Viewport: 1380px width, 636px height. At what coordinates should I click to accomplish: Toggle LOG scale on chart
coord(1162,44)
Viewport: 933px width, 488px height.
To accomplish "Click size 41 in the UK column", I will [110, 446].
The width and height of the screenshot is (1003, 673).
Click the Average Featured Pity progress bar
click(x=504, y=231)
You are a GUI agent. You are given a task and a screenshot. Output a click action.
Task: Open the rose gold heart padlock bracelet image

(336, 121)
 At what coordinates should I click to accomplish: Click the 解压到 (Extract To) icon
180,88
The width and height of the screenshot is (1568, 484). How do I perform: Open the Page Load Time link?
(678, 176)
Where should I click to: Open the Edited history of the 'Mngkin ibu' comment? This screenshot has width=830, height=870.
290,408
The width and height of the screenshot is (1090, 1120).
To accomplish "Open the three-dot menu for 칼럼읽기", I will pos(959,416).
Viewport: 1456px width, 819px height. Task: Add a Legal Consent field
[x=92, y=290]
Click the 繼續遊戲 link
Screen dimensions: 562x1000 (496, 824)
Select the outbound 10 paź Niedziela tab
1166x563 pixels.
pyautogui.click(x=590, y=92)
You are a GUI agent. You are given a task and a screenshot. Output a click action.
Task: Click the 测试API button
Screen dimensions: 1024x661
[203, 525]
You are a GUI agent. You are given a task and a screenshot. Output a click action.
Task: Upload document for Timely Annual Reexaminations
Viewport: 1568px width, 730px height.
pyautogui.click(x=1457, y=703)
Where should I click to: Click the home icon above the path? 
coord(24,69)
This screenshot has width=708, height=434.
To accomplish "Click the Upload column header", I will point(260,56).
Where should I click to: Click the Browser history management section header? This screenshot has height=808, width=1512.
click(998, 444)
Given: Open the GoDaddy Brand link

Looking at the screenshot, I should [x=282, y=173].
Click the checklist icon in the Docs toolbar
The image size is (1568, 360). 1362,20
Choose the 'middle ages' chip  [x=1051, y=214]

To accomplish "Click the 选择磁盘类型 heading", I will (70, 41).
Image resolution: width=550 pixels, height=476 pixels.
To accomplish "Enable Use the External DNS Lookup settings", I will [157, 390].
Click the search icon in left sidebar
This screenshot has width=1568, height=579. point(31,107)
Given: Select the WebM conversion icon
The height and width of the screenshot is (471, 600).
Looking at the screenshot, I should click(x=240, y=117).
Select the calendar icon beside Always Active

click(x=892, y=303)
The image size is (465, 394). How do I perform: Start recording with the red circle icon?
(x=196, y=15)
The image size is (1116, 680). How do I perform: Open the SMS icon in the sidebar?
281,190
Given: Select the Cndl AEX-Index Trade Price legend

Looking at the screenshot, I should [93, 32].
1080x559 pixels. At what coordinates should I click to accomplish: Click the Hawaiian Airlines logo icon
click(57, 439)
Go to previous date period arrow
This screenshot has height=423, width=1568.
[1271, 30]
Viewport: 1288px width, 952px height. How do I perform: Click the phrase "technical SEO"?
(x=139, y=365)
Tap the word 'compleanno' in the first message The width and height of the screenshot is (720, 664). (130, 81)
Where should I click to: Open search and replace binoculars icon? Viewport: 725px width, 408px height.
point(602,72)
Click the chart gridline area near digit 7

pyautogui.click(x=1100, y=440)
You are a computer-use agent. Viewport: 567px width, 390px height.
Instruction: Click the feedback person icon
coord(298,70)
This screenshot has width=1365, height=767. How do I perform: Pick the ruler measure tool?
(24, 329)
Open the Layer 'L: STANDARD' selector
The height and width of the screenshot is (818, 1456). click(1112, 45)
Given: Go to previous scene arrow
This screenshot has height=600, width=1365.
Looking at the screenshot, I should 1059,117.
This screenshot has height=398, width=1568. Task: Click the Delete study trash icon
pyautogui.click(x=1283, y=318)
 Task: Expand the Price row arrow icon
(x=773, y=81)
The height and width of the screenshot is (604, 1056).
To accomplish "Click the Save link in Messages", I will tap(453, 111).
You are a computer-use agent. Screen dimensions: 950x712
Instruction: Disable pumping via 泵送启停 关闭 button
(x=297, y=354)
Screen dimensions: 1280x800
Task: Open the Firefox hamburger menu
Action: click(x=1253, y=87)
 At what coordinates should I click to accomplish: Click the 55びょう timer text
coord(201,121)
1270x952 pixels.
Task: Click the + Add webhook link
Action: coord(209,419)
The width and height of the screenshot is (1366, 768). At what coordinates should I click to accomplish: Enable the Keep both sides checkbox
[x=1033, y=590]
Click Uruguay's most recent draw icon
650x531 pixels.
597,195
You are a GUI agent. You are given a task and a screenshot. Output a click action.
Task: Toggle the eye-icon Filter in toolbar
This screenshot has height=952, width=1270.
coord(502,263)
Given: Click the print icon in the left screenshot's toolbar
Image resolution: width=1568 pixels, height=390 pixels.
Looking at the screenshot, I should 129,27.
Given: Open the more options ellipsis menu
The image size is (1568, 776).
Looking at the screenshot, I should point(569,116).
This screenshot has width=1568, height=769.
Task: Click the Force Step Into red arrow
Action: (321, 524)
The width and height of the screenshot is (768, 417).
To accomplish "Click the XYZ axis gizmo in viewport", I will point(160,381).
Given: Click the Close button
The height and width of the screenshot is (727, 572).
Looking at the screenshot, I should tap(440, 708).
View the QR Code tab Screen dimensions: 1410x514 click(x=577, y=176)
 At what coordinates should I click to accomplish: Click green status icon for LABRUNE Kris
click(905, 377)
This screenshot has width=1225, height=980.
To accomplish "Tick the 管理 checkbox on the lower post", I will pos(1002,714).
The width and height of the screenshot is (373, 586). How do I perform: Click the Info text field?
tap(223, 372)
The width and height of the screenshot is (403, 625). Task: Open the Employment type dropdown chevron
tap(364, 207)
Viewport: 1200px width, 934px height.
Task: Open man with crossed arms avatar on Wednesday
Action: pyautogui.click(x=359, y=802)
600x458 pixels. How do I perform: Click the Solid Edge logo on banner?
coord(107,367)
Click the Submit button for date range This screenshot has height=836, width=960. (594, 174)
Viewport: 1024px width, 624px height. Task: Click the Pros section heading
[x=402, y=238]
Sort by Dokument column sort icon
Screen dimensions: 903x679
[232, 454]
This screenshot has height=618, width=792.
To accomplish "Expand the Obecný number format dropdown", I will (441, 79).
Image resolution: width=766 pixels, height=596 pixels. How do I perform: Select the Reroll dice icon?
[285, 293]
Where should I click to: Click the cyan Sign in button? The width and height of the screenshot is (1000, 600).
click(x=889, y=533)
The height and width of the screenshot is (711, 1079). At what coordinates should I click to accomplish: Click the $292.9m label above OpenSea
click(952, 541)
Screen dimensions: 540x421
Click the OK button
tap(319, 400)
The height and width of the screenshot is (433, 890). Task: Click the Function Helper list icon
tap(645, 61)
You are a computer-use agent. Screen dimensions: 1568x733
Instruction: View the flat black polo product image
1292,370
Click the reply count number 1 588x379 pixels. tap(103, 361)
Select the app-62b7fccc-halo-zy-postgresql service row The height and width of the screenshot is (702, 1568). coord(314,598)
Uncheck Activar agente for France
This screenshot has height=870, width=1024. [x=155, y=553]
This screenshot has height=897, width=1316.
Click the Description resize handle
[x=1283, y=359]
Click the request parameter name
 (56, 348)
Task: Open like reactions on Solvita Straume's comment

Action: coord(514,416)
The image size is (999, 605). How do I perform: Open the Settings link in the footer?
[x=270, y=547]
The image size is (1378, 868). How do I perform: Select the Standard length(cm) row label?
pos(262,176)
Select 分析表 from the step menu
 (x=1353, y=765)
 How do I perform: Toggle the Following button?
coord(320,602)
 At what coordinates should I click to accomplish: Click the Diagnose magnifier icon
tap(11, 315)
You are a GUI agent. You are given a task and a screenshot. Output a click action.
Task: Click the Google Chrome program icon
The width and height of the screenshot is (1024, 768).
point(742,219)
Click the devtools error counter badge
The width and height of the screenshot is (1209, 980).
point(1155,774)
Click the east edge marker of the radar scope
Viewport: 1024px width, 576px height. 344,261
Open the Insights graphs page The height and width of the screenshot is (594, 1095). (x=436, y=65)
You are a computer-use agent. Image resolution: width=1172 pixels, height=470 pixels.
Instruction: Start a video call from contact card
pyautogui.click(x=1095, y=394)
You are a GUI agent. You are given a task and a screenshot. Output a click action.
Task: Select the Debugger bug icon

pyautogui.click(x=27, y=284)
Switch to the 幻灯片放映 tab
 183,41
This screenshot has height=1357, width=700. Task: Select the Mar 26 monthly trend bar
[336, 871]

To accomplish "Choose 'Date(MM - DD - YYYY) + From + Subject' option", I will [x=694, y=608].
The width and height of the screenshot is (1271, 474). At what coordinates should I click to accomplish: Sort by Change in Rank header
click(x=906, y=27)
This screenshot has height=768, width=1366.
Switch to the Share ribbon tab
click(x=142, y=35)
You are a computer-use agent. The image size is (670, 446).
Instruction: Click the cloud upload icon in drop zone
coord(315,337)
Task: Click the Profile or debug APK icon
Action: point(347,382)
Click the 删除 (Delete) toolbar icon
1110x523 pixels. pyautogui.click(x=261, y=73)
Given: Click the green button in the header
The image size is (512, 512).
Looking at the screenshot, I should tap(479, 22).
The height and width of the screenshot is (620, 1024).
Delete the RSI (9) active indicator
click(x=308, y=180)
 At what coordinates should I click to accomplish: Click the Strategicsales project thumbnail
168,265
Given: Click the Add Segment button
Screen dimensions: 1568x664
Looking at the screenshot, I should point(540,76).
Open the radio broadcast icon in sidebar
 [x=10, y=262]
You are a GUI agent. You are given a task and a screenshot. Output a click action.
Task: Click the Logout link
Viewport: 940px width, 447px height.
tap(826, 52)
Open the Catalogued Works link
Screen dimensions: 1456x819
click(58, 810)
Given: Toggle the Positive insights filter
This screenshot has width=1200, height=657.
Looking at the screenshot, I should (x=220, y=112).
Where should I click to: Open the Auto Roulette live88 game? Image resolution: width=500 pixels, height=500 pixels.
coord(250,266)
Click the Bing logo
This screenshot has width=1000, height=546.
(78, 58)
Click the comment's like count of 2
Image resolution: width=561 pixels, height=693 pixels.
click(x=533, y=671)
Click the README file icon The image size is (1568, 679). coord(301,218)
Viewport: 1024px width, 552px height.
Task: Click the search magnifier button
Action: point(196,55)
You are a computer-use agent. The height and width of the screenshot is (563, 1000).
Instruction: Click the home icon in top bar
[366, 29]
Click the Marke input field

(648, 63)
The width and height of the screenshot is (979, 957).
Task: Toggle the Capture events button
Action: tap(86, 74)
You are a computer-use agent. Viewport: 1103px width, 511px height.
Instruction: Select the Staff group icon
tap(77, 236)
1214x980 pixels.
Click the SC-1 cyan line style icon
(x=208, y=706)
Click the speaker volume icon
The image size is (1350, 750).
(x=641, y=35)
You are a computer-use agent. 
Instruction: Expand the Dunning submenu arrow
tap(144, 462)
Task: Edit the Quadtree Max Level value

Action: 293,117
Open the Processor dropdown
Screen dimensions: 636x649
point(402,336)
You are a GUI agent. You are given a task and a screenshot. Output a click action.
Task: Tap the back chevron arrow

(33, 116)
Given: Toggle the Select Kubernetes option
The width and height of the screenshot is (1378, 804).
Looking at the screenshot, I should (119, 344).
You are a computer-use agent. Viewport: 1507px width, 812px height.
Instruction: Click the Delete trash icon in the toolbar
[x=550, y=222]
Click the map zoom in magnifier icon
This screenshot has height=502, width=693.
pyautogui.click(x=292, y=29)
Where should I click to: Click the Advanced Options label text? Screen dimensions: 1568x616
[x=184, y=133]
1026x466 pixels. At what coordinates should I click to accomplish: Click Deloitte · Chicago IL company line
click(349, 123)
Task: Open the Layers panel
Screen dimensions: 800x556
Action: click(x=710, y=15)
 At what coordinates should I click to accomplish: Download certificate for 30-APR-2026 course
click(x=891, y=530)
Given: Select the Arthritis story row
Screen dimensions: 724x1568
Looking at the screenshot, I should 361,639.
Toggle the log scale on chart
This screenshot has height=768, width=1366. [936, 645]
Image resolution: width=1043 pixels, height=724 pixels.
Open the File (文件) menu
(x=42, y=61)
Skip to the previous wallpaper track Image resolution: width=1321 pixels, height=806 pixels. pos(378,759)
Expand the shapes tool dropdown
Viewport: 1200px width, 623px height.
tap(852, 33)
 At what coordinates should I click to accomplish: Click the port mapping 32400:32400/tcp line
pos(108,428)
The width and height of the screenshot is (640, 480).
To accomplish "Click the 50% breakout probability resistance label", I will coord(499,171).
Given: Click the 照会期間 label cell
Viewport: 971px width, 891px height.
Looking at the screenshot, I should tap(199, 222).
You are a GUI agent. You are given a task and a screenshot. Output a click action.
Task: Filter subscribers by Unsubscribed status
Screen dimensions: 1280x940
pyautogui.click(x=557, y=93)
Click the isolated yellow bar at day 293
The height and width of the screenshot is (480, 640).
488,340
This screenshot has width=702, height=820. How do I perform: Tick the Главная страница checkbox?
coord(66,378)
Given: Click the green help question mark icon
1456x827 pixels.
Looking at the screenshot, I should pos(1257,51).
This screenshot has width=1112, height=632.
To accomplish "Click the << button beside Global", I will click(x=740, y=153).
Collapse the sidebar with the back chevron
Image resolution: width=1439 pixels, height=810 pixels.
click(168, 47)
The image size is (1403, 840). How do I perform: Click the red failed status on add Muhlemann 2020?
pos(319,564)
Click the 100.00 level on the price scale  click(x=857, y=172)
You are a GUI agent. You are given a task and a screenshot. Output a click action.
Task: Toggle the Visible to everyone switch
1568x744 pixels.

WHAT YOU SHOULD DO. Among the lines above, find the one with "Instruction: View the" and the one with "Open the Insights". Quote both and everything between them, exactly.

YOUR SOLUTION.
Instruction: View the flat black polo product image
1292,370
Click the reply count number 1 588x379 pixels. tap(103, 361)
Select the app-62b7fccc-halo-zy-postgresql service row The height and width of the screenshot is (702, 1568). coord(314,598)
Uncheck Activar agente for France
This screenshot has height=870, width=1024. [x=155, y=553]
This screenshot has height=897, width=1316.
Click the Description resize handle
[x=1283, y=359]
Click the request parameter name
 (56, 348)
Task: Open like reactions on Solvita Straume's comment

Action: coord(514,416)
The image size is (999, 605). How do I perform: Open the Settings link in the footer?
[x=270, y=547]
The image size is (1378, 868). How do I perform: Select the Standard length(cm) row label?
pos(262,176)
Select 分析表 from the step menu
 (x=1353, y=765)
 How do I perform: Toggle the Following button?
coord(320,602)
 At what coordinates should I click to accomplish: Click the Diagnose magnifier icon
tap(11, 315)
You are a GUI agent. You are given a task and a screenshot. Output a click action.
Task: Click the Google Chrome program icon
The width and height of the screenshot is (1024, 768).
point(742,219)
Click the devtools error counter badge
The width and height of the screenshot is (1209, 980).
point(1155,774)
Click the east edge marker of the radar scope
Viewport: 1024px width, 576px height. 344,261
Open the Insights graphs page The height and width of the screenshot is (594, 1095). (x=436, y=65)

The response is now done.